Debt funds are types of mutual fund schemes in India that invest predominantly in fixed-income securities such as bonds, debentures, treasury bills, commercial papers, etc. They aim to provide regular income and capital preservation over the short to medium term. Debt funds are suitable for investors who have a low to moderate risk appetite and a short to medium-term investment horizon. Debt funds can be further classified into sub-types based on the maturity, credit quality, or type of fixed-income securities they invest in. 

Some examples of debt fund sub-types of mutual fund schemes in India are:

  • Liquid Funds: These funds invest in very short-term debt securities that have a maturity of up to 91 days. They aim to provide high liquidity and low risk by investing in high-quality and low-duration instruments. 
  • Ultra Short Duration Funds: These funds invest in short-term debt securities that have a maturity of 3 to 6 months. They aim to provide higher returns than liquid funds by investing in slightly longer-duration and lower-quality instruments. 
  • Low Duration Funds: These funds invest in short-term debt securities that have a maturity of 6 to 12 months. 
  • Money Market Funds: These funds invest in money market instruments such as treasury bills, commercial papers, certificates of deposit, etc. that have a maturity of up to 1 year. 
  • Short Duration Funds: These funds invest in debt securities that have a maturity of 1 to 3 years. 
  • Medium Duration Funds: These funds invest in debt securities that have a maturity of 3 to 4 years. 
  • Medium to Long Duration Funds: These funds invest in debt securities that have a maturity of 4 to 7 years. 
  • Long Duration Funds: These funds invest in debt securities that have a maturity of more than 7 years. 
  • Dynamic Bond Funds: These funds invest in debt securities of various maturities and credit qualities. 
  • Corporate Bond Funds: These funds invest in debt securities issued by corporations or private sector entities. 
  • Banking and PSU Funds: These funds invest in debt securities issued by banks and public sector undertakings. 

Based on Structure

The classification types of mutual fund schemes in India based on structure are as follows:

  • Open-Ended Funds: These funds allow investors to buy or sell units at any point in time. They do not have a fixed maturity date or a fixed number of units. They are suitable for investors who want to invest and withdraw their money flexibly and at net asset value (NAV) related prices.
  • Close-ended Funds: These funds have a fixed maturity period and a fixed number of units. The key feature is lock-in. They are suitable for investors who want to invest for a fixed term and can tolerate market price fluctuations.
  • Interval Funds: These funds operate as a combination of open and close-ended funds. They allow investors to trade units at predefined intervals. They may be traded on the stock exchange or they may be open for sale or redemption during pre-determined intervals at NAV-related prices. 

Benefits of Investing in Different Types of Mutual Fund Schemes in India

Investing in different types of mutual fund schemes can offer various benefits to investors, such as:

  • Diversification: Investing in different types of mutual fund schemes can help investors diversify their portfolios across various asset classes, sectors, themes, geographies, etc. This can reduce the overall risk and enhance the overall return of the portfolio.

Information provided:
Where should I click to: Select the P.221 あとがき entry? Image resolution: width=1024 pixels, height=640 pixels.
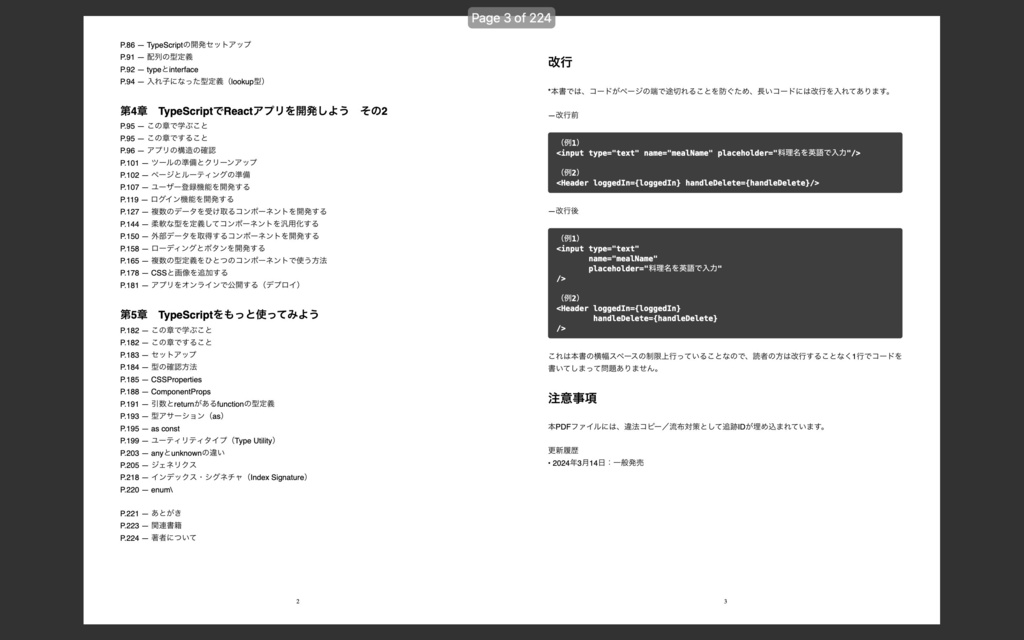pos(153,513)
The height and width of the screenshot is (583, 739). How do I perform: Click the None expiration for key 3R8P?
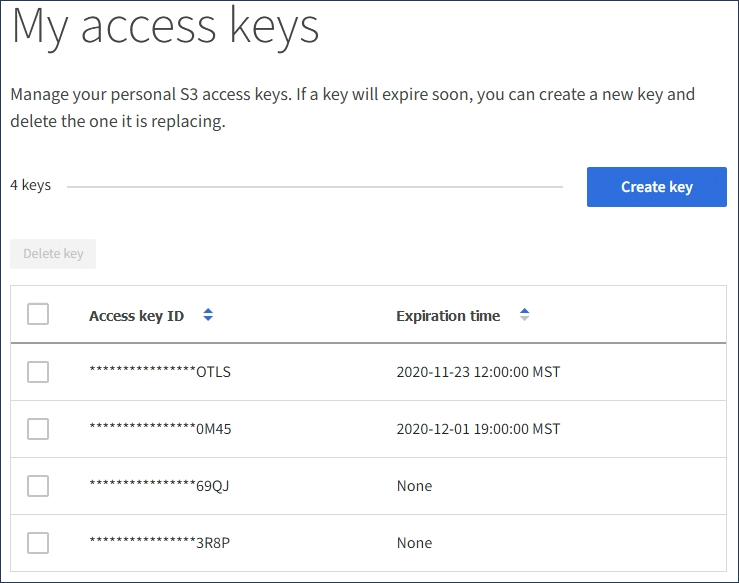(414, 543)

Problem statement: Resume the text on Indian mutual fund types from where it stops.

In response:
  • Professional Management: It can help investors benefit from the expertise and experience of the fund managers who manage the funds. The fund managers conduct research and analysis, select the best securities, monitor the performance, and make timely changes in the portfolio to achieve the fund’s objective.
  • Liquidity: It can help investors enjoy liquidity, as they can buy or sell their units at any time (except for close-ended and interval funds). They can also redeem their units at the prevailing NAV, subject to exit load, if any.
  • Flexibility: It can help investors enjoy flexibility, as they can choose from a wide range of schemes that suit their needs, goals, risk appetite, and time horizon.
  • Affordability: It can help investors enjoy affordability, as they can start investing with a small amount of money. They can also invest through systematic investment plans (SIPs).
  • Tax Efficiency: Investing in different types of mutual fund schemes can help investors enjoy tax efficiency, as they can avail of various tax benefits depending on the type of scheme.

How to Choose the Best Type of Mutual Fund Scheme for You?

Choosing the best types of mutual fund scheme in India depends on several factors, such as:

  • Your Investment Objective: You should choose a mutual fund scheme that matches your investment objective, whether it is capital appreciation, income generation, tax saving, or retirement planning.
  • Your Risk Appetite: Choose a mutual fund scheme that suits your risk appetite, whether it is low, moderate, or high. 
  • Your Investment Knowledge: You can choose a mutual fund that matches your investment knowledge, whether it is basic, intermediate, or advanced.
  • Your Investment Cost: You should choose a mutual fund scheme that minimizes your investment cost, whether it is expense ratio, exit load, or tax implications.

By considering these factors, you can choose the best type of mutual fund scheme for you that meets your needs, goals, and preferences. You can also use online tools such as mutual fund calculators or mutual fund comparisons to compare and analyze different mutual fund schemes and select the best one for you. You can also consult a financial advisor or planner who can guide you in choosing among the different types of mutual fund schemes based on your profile and requirements.